Additionally, we plan to evaluate the potential for immunogenicity as mentioned above. This includes safe testing in animal models to assess immune responses and clear documentation and reporting of all preclinical studies, ensuring that methodologies, results, and any deviations are meticulously recorded [64]. Lastly, seeking input from institutional review boards (IRBs) or ethics committees further ensures compliance with ethical standards throughout the development process [65].

Stage 3: FDA approval

This clearly documented data will be used in the Investigational New Drug (IND) application to demonstrate safety and justify human trials [64]. The IND application is required by the U.S. Food and Drug Administration (FDA) before any clinical trials can begin involving human subjects [66]. This regulatory requirement is in place to safeguard participants by ensuring that the proposed studies are grounded in sufficient preclinical evaluation.

The IND application includes a comprehensive overview of the moiety and preclinical data. The clinical protocols section is a cornerstone of the IND application, as it outlines the design and methodology of the planned clinical trials. Additionally, manufacturing information, safety monitoring, and statistical analysis plans should outline comprehensive plans for participant safety oversight.
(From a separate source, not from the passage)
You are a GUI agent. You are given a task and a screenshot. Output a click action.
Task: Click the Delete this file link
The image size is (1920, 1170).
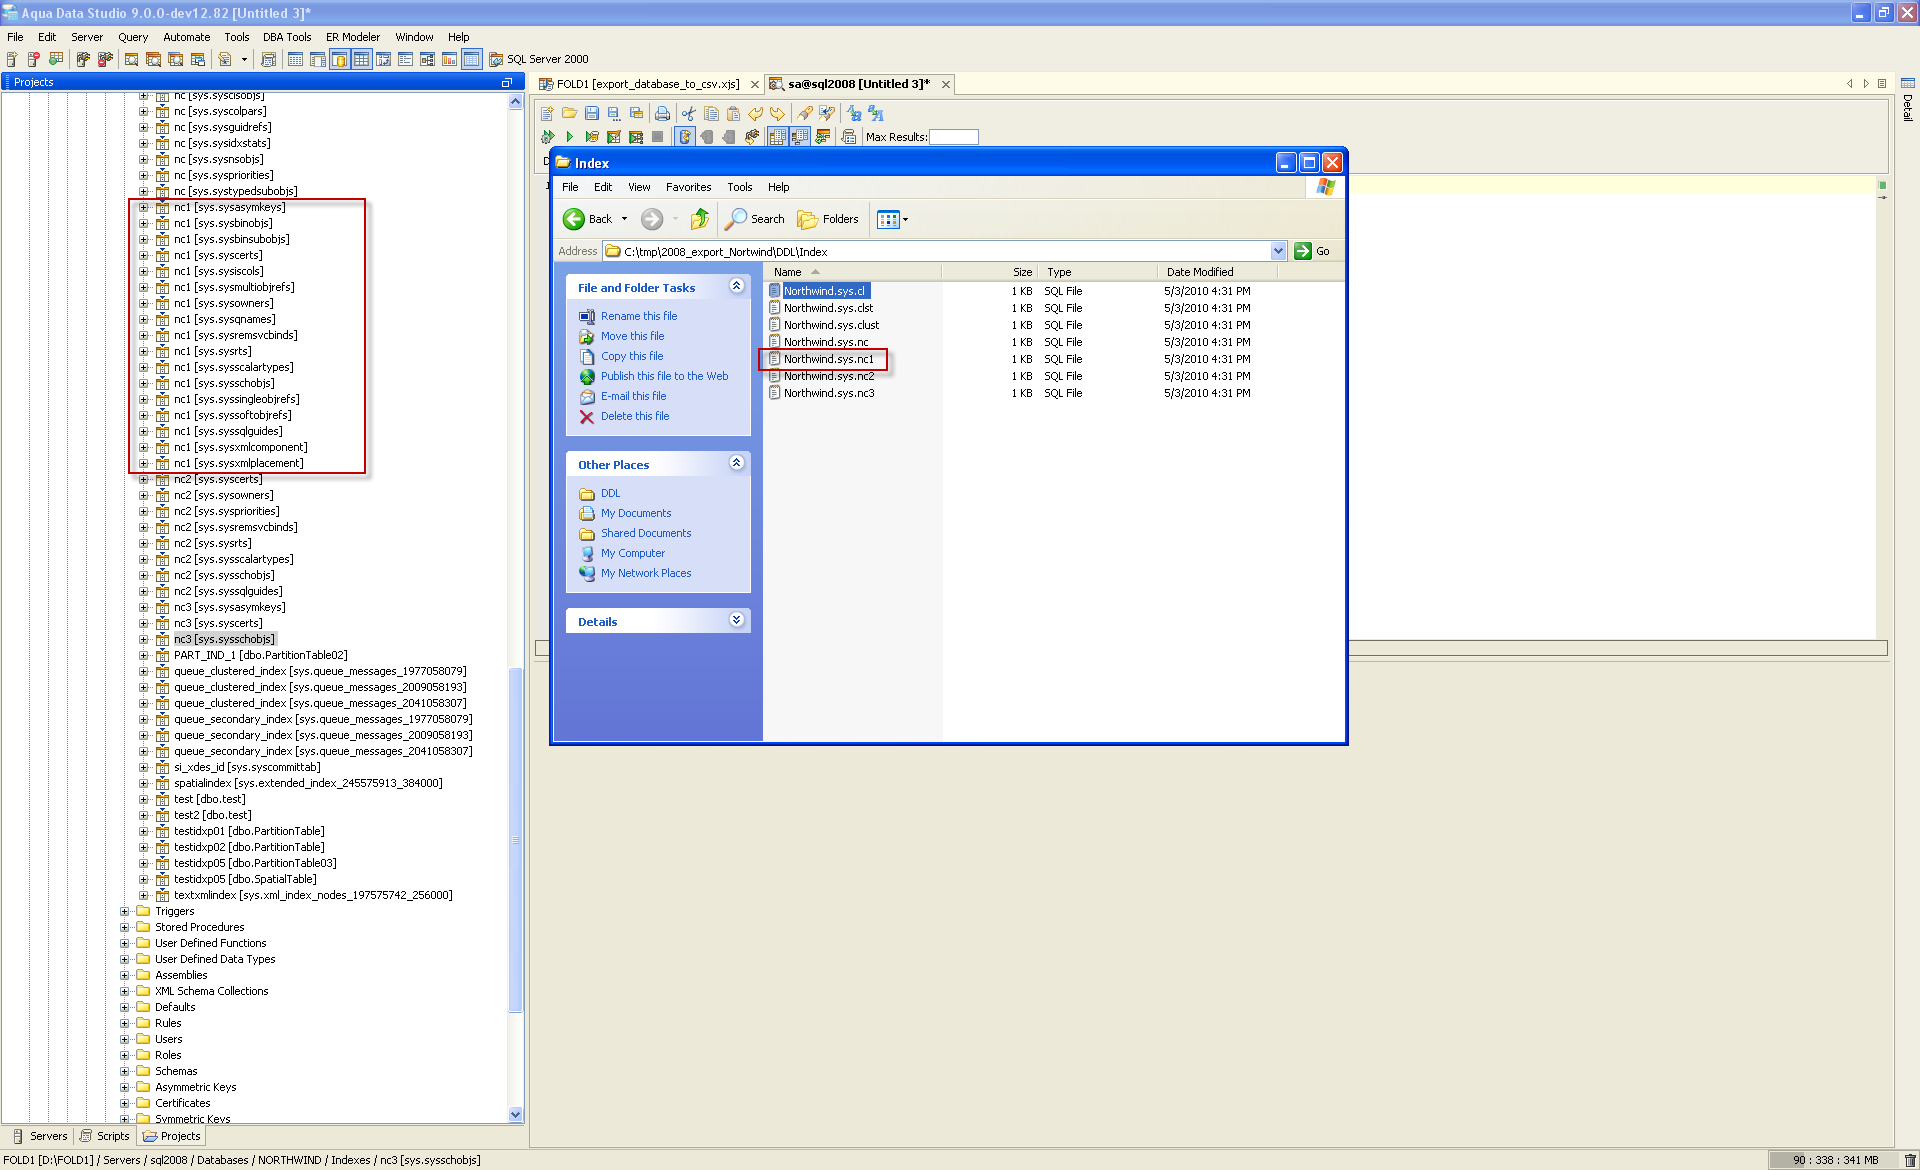(634, 416)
A well-defined statistical approach is essential to provide scientifically valid and interpretable trial results [66].

Lastly, the IND application must address regulatory and ethical considerations. Confirming that the study will be reviewed and approved by an Institutional Review Board (IRB) is vital to protect participant rights and welfare. Furthermore, outlining the process for obtaining informed consent ensures that participants are fully aware of potential risks and benefits associated with the study [64]-[66].
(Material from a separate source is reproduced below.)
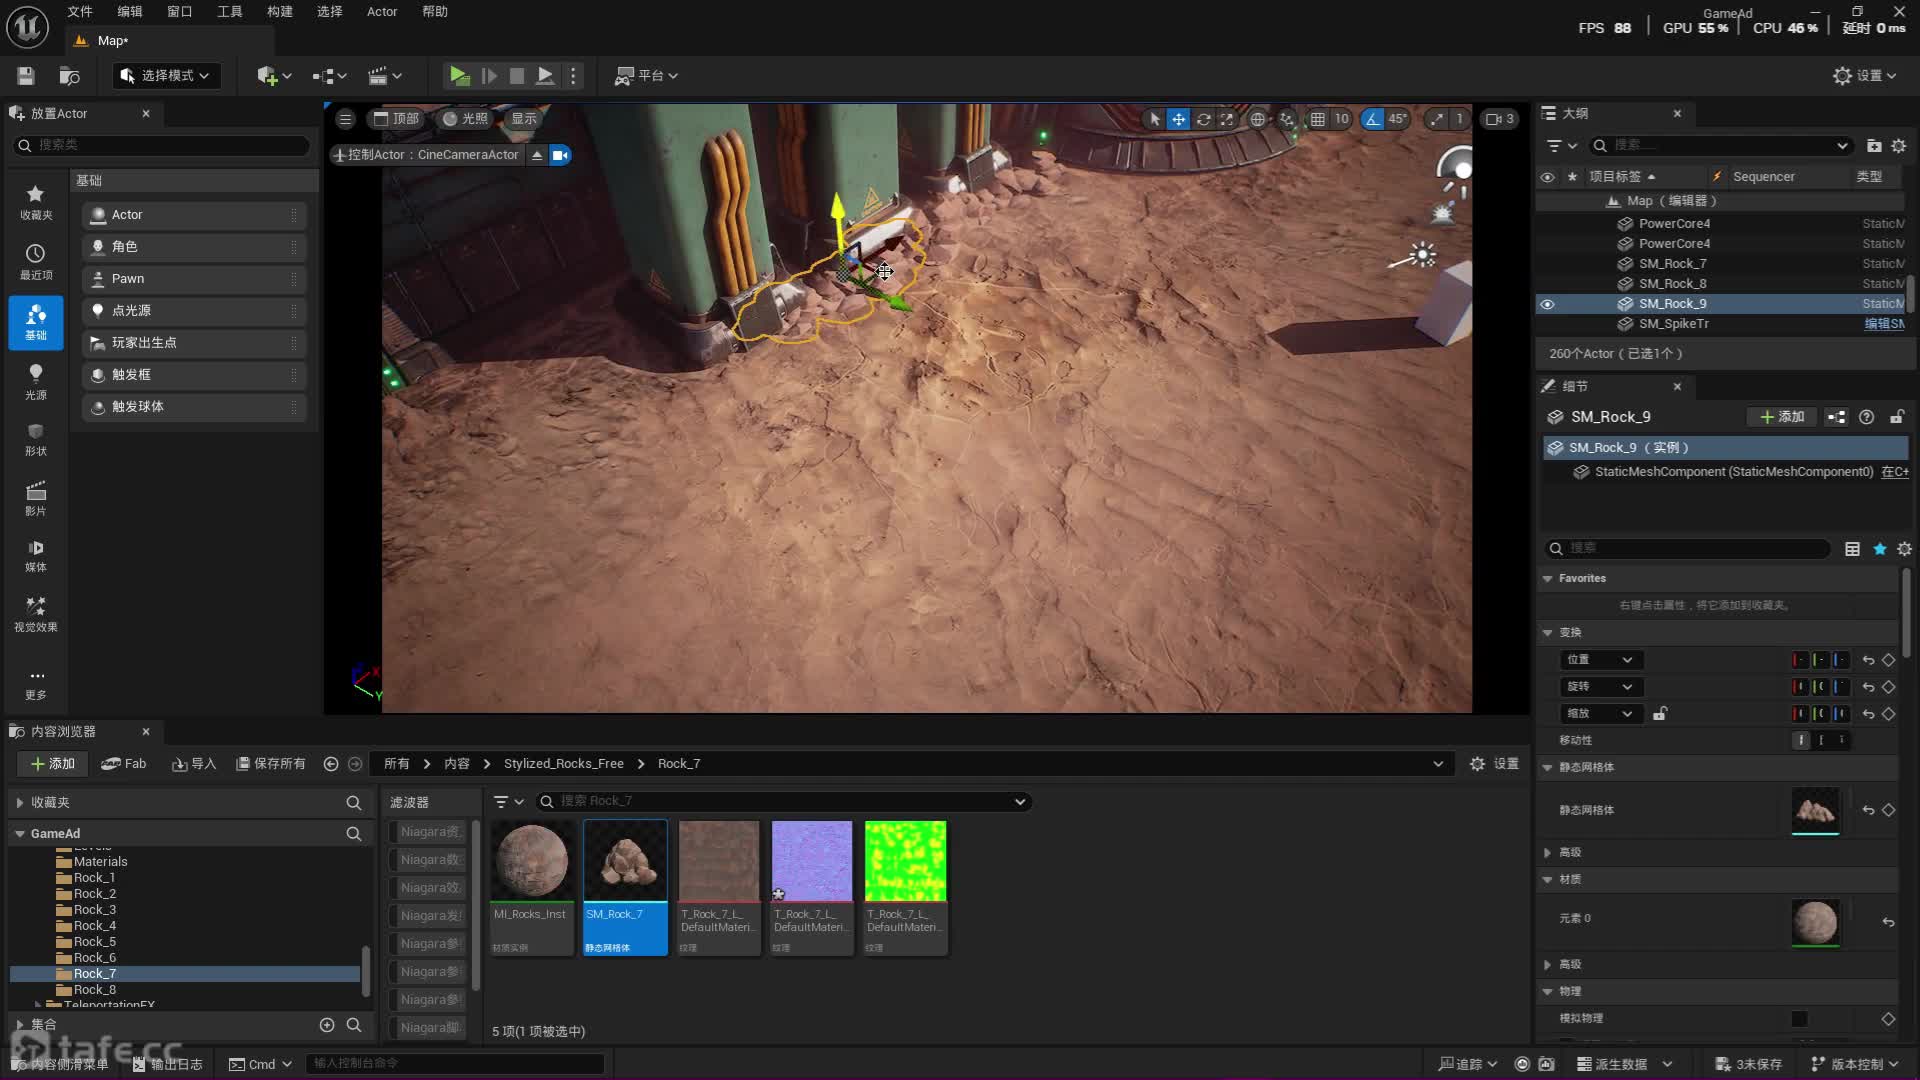Viewport: 1920px width, 1080px height.
Task: Click the save current level icon
Action: (x=26, y=75)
Stage 4: Clinical Trials and Beyond

The next phase will move us into clinical research. Phase I trials will include about 20-80 people and aim to confirm dosage and safety in human subjects. PK/PD analysis will be used in this phase. Phase II trials will include several hundred patients and provide us with efficacy data and more safety information. The next stage, Phase III, will include monitoring thousands of patients for side effects and potential drug-drug interactions [64], [67]. It is in this phase that optimal dosing strategies will be finalized. With completed clinical trials and dosing information, it will be possible to analyze the market to determine a starting price point for market adoption.

Before our product can enter the market, we must submit a New Drug Application to the FDA with all clinical data, compliance information, and safety information [68]. If approved, the product will enter the market with continued monitoring and surveillance in the market to ensure safety [69].

Due to the high expenses of conducting clinical trials, it seems the best chance to ensure our product completes the trial process is to use successful preclinical or phase I data to search for investors and venture capital funding. An alternative is to be acquired by a company like Pfizer, which will have the resources to complete research.

Conclusion

Previous sections of this page describe how the Human Practices team has worked with our other subteams to discover issues with current cephalosporin delivery and ideate an albumin-binding moiety solution. This system has value for healthcare providers who not only have reduced burden of IV preparation but also can use certain cephalosporins (especially those too unstable to be given in a prolonged infusion) for longer periods without creating more antibiotic resistance. Our Albumaxing moiety also helps patients by reducing dosing frequency (potentially reducing adverse drug responses) and psychologically by reducing the necessity of inpatient hospital care and time spent with infusion apparatuses.

Excitingly, since our conjugation system utilizes the carboxylic acid group found on cephalosporins, we believe our project could also be used to increase the half-lives of other commonly prescribed beta-lactam antibiotic classes like penicillins and carbapenems. Future research has much potential to enhance the use of existing and newly-developing antibiotics.